Personal information
- Full name: Michael Kenneth Delanty
- Date of birth: 15 October 1936
- Date of death: 6 July 2021 (aged 84)
- Original team(s): City
- Debut: Round 3, 1957, Collingwood vs. Geelong, at Kardinia Park
- Height: 185 cm (6 ft 1 in)
- Weight: 83 kg (183 lb)

Playing career^{1}
- Years: Club / Games (Goals)
- 1957–1962: Collingwood / 087 (19)
- 1963–1966: North Melbourne / 054 (12)
- 1967–1969: Camberwell / 033 (58)
- Total:  / 174 (89)
- ^{1} Playing statistics correct to the end of 1966.

= Mike Delanty =

Australian rules footballer (1936–2021)

Michael Kenneth Delanty (15 October 1936 – 6 July 2021) was an Australian rules footballer who played for Collingwood and North Melbourne in the Victorian Football League (VFL).

A strong marking half back, Delanty came to Collingwood from Tasmania.

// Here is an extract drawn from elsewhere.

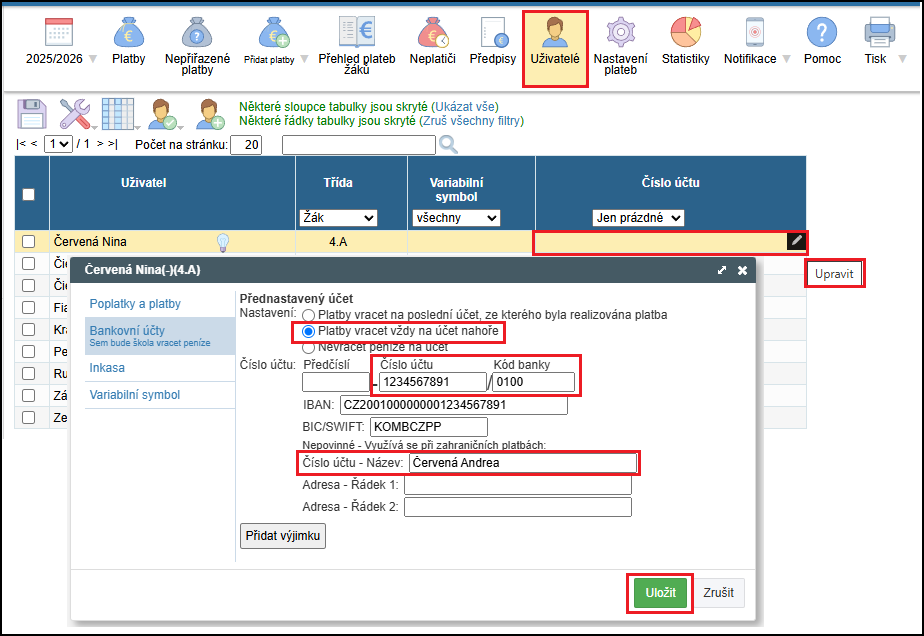Click the magnifier search icon
Viewport: 924px width, 636px height.
448,145
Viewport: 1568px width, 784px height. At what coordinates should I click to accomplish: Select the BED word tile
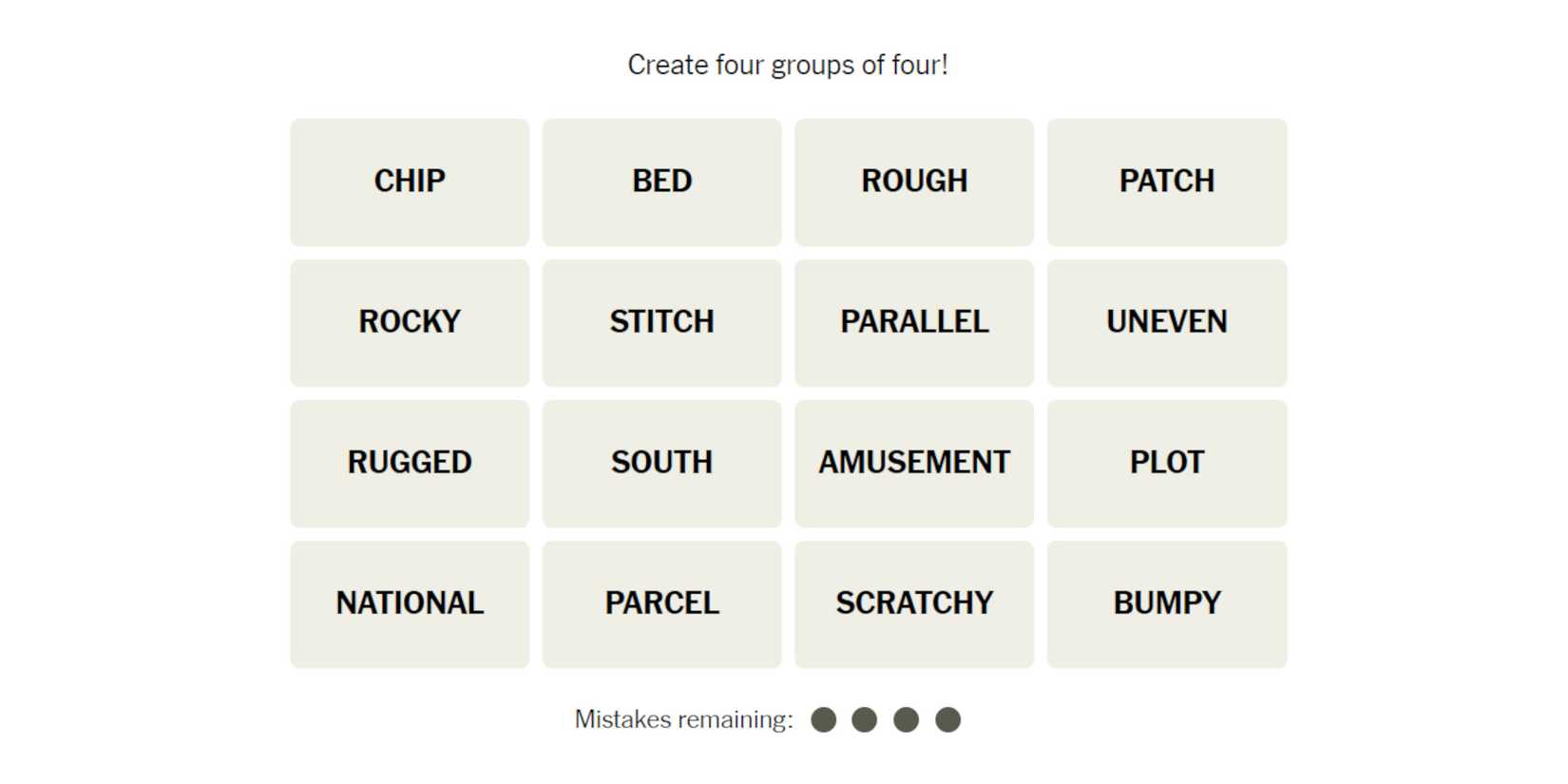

He was the centre half-back in his club's 1958 premiership team and also played in the side which lost the 1960 Grand Final.

In 1963 he crossed to North Melbourne and the following season brought up his 100th career game, eventually finishing with 141.

Delanty was captain / coach of VFA – Division Two club, Camberwell Football Club from 1967 to 1969.

He was the older brother of St Kilda player John Delanty and Collingwood player Bob Delanty.

Delanty was inducted into the Tasmanian Football Hall of Fame.